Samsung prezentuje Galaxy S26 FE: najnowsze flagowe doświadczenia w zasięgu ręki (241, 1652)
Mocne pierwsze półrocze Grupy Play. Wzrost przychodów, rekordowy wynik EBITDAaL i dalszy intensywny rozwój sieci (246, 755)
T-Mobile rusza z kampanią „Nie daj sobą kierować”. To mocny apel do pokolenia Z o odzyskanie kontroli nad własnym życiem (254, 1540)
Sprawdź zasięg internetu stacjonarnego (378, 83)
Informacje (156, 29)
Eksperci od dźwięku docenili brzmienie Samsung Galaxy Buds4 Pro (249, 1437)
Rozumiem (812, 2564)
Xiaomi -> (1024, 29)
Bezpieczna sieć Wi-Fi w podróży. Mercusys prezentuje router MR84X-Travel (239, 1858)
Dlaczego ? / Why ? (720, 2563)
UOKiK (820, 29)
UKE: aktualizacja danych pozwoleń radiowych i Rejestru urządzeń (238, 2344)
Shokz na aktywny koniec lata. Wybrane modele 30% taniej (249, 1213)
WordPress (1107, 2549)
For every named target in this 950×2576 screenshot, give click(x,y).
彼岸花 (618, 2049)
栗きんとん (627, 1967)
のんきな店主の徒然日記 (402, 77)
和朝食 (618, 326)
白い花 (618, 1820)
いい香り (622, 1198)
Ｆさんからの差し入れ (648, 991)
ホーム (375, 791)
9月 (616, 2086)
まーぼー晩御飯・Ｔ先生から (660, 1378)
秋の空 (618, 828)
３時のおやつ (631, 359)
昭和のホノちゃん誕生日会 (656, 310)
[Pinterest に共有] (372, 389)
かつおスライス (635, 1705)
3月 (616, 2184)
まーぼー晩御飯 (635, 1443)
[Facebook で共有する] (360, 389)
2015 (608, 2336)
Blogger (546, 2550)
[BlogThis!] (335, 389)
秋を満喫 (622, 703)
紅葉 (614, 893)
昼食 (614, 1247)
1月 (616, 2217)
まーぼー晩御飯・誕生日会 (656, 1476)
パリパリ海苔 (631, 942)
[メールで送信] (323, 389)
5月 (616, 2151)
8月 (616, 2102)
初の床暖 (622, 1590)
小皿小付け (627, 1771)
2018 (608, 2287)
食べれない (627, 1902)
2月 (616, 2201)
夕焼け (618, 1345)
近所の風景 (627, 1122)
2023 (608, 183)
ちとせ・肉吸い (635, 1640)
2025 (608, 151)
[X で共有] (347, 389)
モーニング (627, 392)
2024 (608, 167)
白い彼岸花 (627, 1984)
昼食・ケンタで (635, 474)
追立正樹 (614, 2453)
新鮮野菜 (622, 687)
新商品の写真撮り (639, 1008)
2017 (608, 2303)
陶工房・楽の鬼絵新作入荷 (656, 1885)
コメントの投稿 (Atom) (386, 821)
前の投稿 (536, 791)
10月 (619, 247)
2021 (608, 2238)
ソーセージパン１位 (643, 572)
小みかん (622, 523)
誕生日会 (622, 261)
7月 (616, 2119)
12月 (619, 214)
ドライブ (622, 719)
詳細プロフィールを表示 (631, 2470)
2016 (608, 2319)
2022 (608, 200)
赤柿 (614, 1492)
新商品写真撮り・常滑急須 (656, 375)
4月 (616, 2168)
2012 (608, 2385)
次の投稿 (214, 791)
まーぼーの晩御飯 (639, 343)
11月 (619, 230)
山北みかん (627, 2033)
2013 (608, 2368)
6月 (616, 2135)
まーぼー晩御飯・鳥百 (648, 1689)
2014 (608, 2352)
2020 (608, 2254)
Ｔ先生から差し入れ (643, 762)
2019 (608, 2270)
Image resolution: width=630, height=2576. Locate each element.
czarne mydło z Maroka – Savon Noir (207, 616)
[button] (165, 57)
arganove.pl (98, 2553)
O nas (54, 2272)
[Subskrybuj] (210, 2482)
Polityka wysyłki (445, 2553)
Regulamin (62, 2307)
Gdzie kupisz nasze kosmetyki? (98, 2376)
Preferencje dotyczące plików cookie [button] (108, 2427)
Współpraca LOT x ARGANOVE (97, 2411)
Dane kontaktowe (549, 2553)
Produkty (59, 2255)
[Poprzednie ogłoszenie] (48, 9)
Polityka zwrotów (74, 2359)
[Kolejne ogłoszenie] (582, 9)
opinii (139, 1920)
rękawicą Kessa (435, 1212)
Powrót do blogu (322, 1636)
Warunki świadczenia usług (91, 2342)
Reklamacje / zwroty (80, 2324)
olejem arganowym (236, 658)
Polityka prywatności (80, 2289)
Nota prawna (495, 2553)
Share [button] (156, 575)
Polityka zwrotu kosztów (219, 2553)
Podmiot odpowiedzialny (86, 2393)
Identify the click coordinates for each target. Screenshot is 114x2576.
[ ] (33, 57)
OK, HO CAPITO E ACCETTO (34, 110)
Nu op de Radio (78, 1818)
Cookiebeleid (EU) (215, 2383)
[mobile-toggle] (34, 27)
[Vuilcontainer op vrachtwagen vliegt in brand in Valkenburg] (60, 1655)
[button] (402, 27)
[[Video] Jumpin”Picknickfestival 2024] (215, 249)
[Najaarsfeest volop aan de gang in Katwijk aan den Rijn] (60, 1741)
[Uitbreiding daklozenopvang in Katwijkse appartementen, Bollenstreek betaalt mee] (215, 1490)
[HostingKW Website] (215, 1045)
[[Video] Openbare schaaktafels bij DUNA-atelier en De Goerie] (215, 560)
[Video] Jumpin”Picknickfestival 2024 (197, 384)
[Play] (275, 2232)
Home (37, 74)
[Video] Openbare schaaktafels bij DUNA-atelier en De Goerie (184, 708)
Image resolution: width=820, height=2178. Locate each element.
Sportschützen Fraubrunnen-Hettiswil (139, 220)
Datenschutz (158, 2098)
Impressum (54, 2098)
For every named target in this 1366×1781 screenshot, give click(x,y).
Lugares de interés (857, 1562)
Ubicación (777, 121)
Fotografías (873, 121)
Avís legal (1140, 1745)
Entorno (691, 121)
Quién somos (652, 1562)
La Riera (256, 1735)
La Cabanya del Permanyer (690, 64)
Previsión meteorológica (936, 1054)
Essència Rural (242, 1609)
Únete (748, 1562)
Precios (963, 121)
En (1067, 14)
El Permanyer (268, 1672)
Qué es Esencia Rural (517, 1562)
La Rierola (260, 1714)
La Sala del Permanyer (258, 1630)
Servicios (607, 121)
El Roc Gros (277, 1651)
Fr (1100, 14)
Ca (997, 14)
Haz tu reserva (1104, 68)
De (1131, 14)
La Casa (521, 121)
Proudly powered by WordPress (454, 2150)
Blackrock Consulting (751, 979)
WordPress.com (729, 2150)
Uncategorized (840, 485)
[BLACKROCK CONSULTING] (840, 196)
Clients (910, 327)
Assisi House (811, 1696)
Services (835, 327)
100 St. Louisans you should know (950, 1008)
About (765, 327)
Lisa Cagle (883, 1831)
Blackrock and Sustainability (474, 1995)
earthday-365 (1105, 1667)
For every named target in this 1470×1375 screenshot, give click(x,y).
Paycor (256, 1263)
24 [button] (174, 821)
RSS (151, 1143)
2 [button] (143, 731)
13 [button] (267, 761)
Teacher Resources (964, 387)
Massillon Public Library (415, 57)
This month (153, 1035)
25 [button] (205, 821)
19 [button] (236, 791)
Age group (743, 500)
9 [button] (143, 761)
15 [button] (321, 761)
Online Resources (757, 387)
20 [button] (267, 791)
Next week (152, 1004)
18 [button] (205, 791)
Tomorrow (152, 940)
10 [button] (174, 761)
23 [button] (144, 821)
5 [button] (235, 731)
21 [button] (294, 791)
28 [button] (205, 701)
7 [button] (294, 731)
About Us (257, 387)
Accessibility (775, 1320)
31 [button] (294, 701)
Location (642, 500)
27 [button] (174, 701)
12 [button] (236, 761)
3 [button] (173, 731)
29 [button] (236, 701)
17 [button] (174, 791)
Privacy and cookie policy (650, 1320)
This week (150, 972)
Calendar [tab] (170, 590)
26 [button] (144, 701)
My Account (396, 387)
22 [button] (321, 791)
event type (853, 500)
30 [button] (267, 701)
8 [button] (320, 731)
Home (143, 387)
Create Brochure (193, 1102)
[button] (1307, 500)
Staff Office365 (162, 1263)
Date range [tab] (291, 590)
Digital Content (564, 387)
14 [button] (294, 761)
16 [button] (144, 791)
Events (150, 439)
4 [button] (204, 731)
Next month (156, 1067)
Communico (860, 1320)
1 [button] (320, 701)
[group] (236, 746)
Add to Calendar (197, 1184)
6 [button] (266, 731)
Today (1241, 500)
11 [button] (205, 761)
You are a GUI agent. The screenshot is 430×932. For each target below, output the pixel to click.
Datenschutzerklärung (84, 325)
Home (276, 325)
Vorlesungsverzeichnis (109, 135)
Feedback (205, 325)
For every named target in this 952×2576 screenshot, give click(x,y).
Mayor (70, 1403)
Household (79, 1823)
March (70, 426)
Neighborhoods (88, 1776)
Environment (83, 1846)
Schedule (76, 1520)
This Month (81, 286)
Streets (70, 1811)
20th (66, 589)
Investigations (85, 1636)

Try it => Copy the lines above exactly. Start with the line containing "ちとせ・肉吸い (635, 1640)", end with the line containing "小みかん (622, 523)", and include both.

Response area =>
ちとせ・肉吸い (635, 1640)
2025 (608, 151)
[X で共有] (347, 389)
モーニング (627, 392)
2024 (608, 167)
白い彼岸花 (627, 1984)
昼食・ケンタで (635, 474)
追立正樹 (614, 2453)
新鮮野菜 (622, 687)
新商品の写真撮り (639, 1008)
2017 (608, 2303)
陶工房・楽の鬼絵新作入荷 (656, 1885)
コメントの投稿 (Atom) (386, 821)
前の投稿 (536, 791)
10月 (619, 247)
2021 (608, 2238)
ソーセージパン１位 (643, 572)
小みかん (622, 523)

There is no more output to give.